**Source excerpt:**
Tuesday, July 27, 2010

Entry 4: In which I ponder my relationship with the internet.

Yesterday I went book shopping.
A friend had recommended a specific book on children's health, and I really wanted to read it, so I searched for it at every local library branch. None of them had it. I decided to buy it. I found it at several different stores. I compared prices and quality; I looked at several similar books on the subject; I ended up buying a large number of books including the original one I searched for-- all from different stores, all for the best price, some used, some new. While I was at it, I also finished buying my daughter's birthday presents, including a Disney movie that is currently "in the vault."
I did all of this without leaving my home-- in fact, without leaving my desk.
I'm trying to imagine how many days this whole process would have taken, and how much it would have cost me, without the internet. Would I even have been able to find those books? Especially used? I know I wouldn't have been able to find the Disney movie anywhere, especially for that price. Now I get to wait comfortably while they are all delivered right to my home.
Today I've already communicated with several friends, all of whom live at least 50 miles away. I've RSVPed to weddings, graduations, and charity parties. I've conducted business, and checked off the RSVPs for my daughter's birthday party. I've checked the bank account, the credit card statement, and paid some bills. All that took me, I don't know, maybe half an hour to forty-five minutes? And cost me absolutely nothing. (Well, OK, I had to use money to pay the bills, but I didn't have to use a stamp, an envelope, or a check...)
I have to admit, when I hear people maligning the internet, I can't relate. As the mother of two small children with no car of my own and a TV whose antenna has apparently failed to find any local channels, when I think of life without the internet, it might as well be life in Rapunzel's tower. Without the internet I would never know what world events were happening, what tomorrow's weather forecast was, or where any of my friends and family were or what was happening in their lives. Many people who don't like the internet accuse it of destroying face-to-face friendships and local-based community. This is a big debate to which I can't do justice in this post, but I will probably write a follow-up entry addressing it. For now I would simply argue that, if it weren't for the internet, I would have no friendships or community at all (or at least they would be EXTREMELY limited), and some is better than none, right?

**Information shown:**
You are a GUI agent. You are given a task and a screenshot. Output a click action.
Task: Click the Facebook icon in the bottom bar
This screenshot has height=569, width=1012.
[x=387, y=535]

**Request 1:** Translate this sentence from the blog entry about the internet into Spanish: "I did all of this without leaving my home-- in fact, without leaving my desk."
**Request 2:** From the blog entry about the internet, return word for word the passage from "A friend had" up to and including "leaving my desk.".

**Task output 1:** Hice todo esto sin salir de mi casa; de hecho, sin levantarme de mi escritorio.

**Task output 2:**
A friend had recommended a specific book on children's health, and I really wanted to read it, so I searched for it at every local library branch. None of them had it. I decided to buy it. I found it at several different stores. I compared prices and quality; I looked at several similar books on the subject; I ended up buying a large number of books including the original one I searched for-- all from different stores, all for the best price, some used, some new. While I was at it, I also finished buying my daughter's birthday presents, including a Disney movie that is currently "in the vault."
I did all of this without leaving my home-- in fact, without leaving my desk.